In policy, refugee-led organisations need to be equal partners in discussions of how state responses to COVID-19 are affecting all communities, including refugees. They also need to be part of the planning for how the international community will continue to pursue global goals, such as the Sustainable Development Goals, both during and after the pandemic. As detailed in the GRN’s Guidelines for Meaningful Refugee Participation, this involvement in policy processes must be substantive, with the capacity to affect outcomes, not cosmetic.

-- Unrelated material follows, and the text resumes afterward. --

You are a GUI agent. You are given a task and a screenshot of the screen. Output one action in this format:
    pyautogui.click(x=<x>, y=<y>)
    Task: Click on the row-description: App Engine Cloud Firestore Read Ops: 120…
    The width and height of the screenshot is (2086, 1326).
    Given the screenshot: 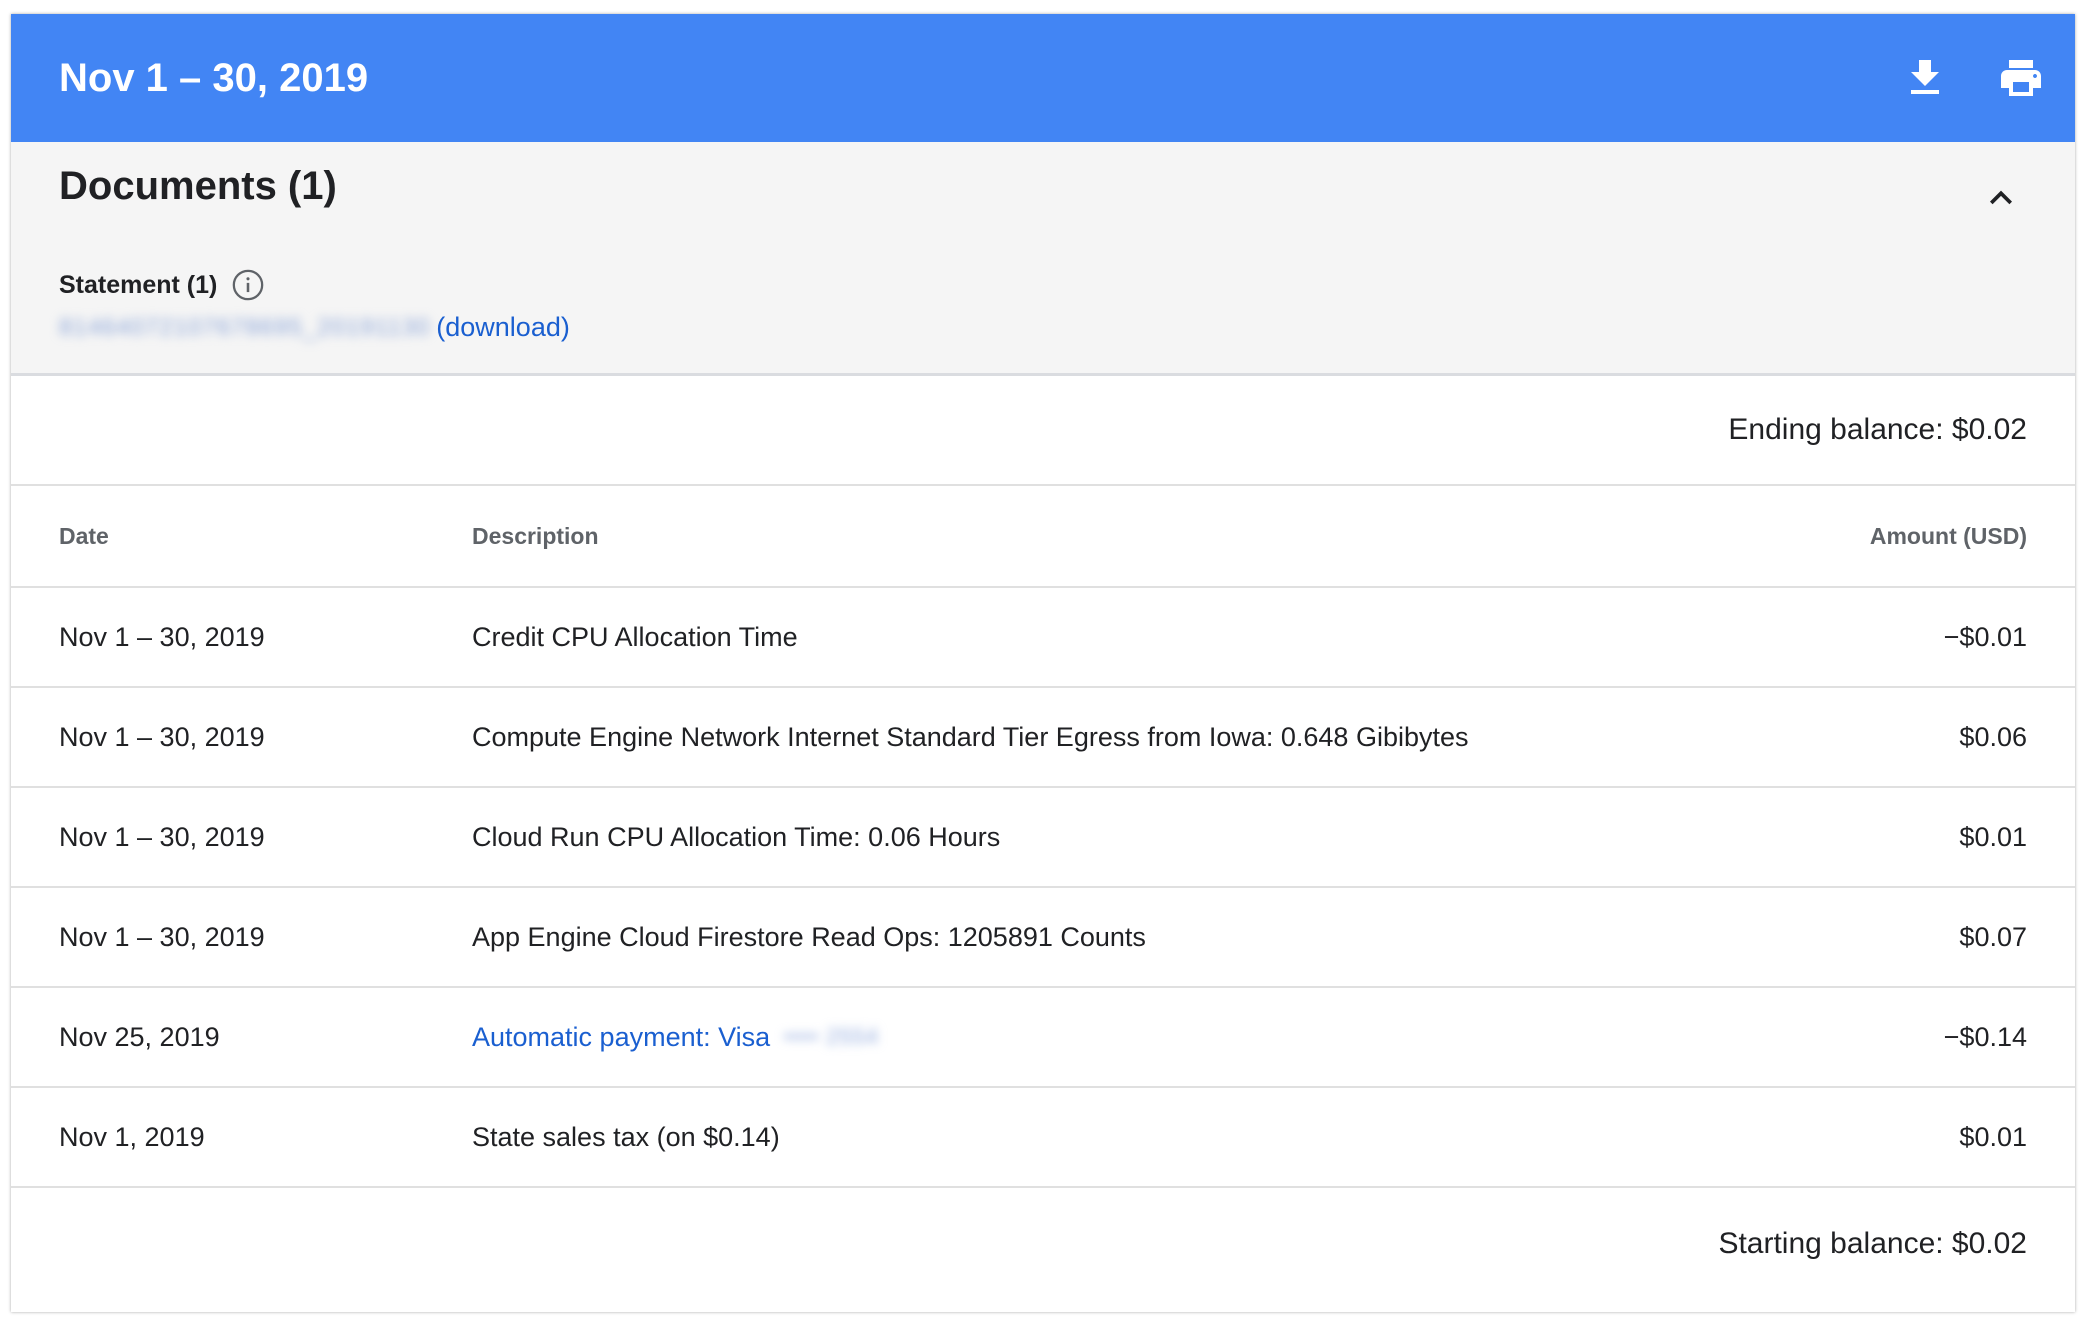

Likewise, research on the impact of COVID-19 on refugees must include refugees in all stages of the research process, from design, to data collection, to data analysis and the presentation of findings. The inclusion of refugees will lead to research that is better informed by the realities it seeks to explain and more likely to alleviate the suffering it studies.
These are important lessons not only for our response to COVID-19, but beyond. As the global refugee regime seeks to rebuild from this pandemic, strong, meaningful and substantive refugee participation will help ensure that we build back better.